The outcome of Puerto Rico's statehood referendum on Tuesday is sufficient for Congress to feel comfortable granting it statehood without a further referendum. The U.S. House would support this step. It would take a majority of the U.S. Senate to back the measure, which would be a stretch with Democrats currently having just 48 U.S. Senate seats and possibly picking up two more in Georgia runoff elections, with a couple of Republicans and perhaps one Democrat who may not be reliable Democratic votes on this issue. Granting Puerto Rico statehood is clearly the right thing to do.

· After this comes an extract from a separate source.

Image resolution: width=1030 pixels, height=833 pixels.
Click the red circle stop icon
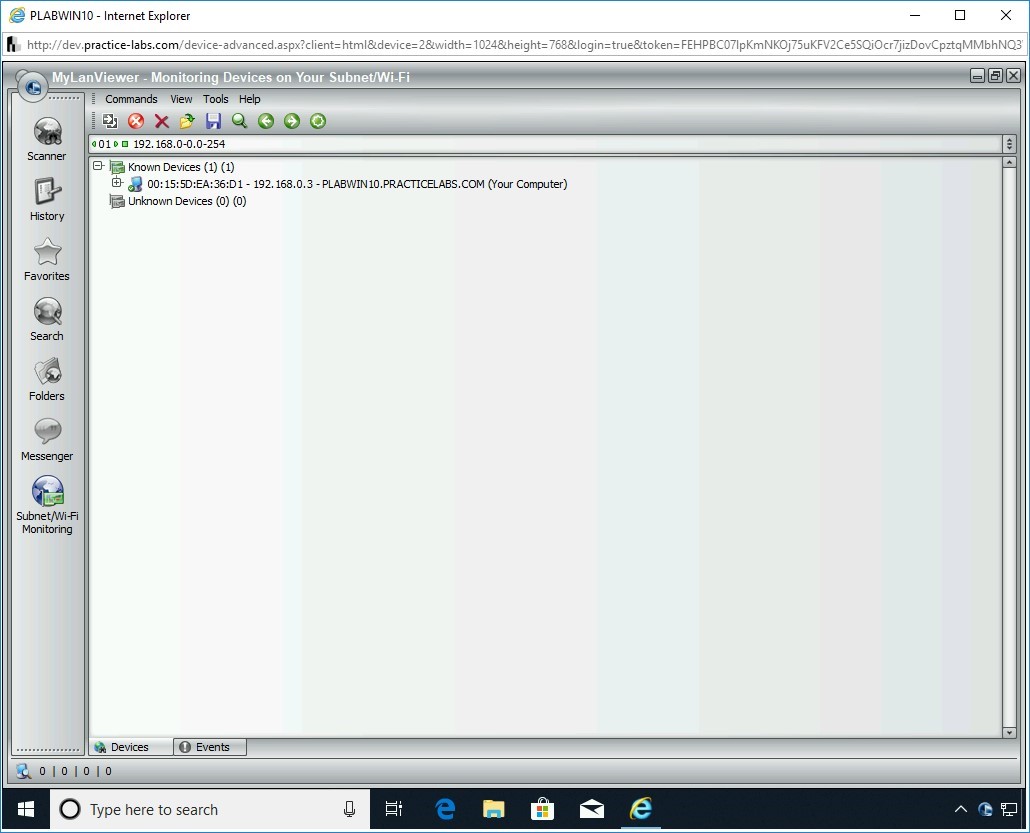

With 95 percent of precincts reporting in the nonbinding referendum, 52 percent of voters in Puerto Rico endorsed statehood, compared to nearly 48 percent who voted against it. The victory for the statehood movement marked a significant departure from the past, when the political parties that oppose statehood banded together for a nearly evenly split result.Tuesday’s race was the sixth plebiscite on the matter. The statehood movement overwhelmingly won the last referendum, held in 2017, but turnout was just 23 percent.

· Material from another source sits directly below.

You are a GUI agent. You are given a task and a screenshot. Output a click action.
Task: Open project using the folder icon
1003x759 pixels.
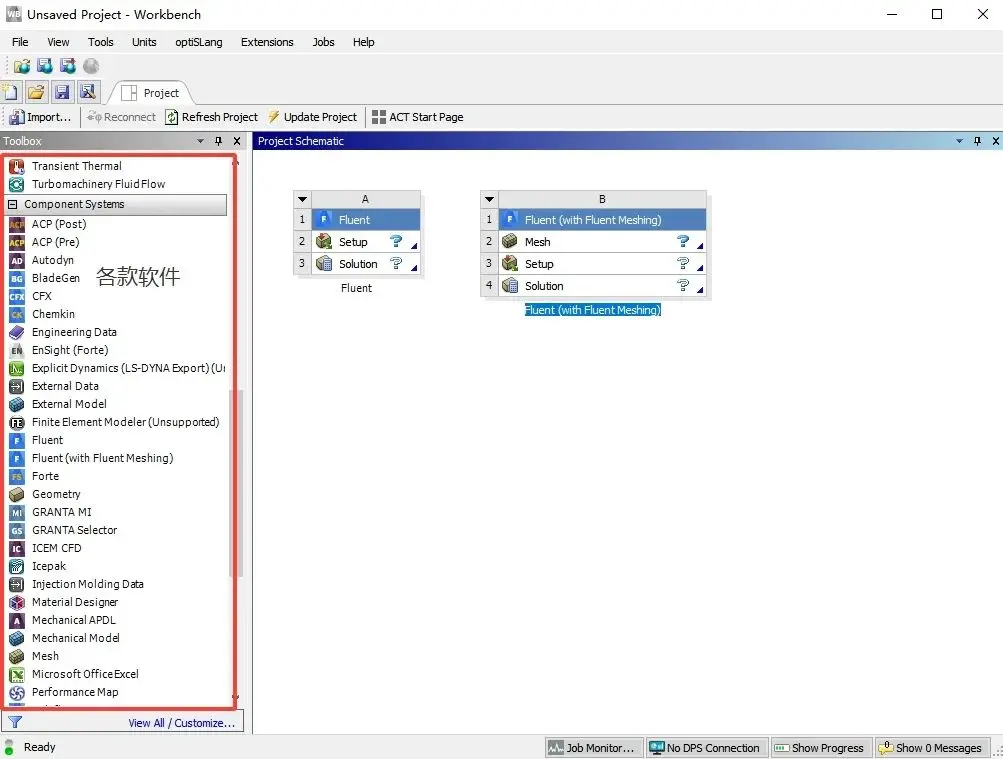[36, 92]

The question voters were asked was considered so loaded to favor statehood that critics who support the status quo or independence for Puerto Rico boycotted.This time, there was no official boycott, but voter apathy still prevailed, said Carlos Vargas-Ramos, director of public policy at the Center for Puerto Rican Studies at Hunter College. Data from the territory’s Electoral Commission shows that 51 percent of eligible voters cast ballots in Tuesday’s election, in which the election of the island’s next governor was also on the ballot.That is a steep decline compared to past gubernatorial elections, when voter turnout rates often exceeded 70 percent. In fact, the turnout on Tuesday was the lowest in the 72 years that Puerto Rico has been electing governors, Mr. Vargas-Ramos said. Still, he said, proponents of statehood can take these latest results and boast of a “clear majority.”
From the New York Times.
Meanwhile, the same story reports that:
In the governor’s race, Pedro Pierluisi of the pro-statehood New Progressive Party held a lead of about 1 percentage point over Carlos Delgado of the Popular Democratic Party, which supports the island’s current status. But with six candidates on the ballot, Mr. Pierluisi had less than one-third of the vote.
So, Pierluisi and Delgado will probably face off in a runoff election.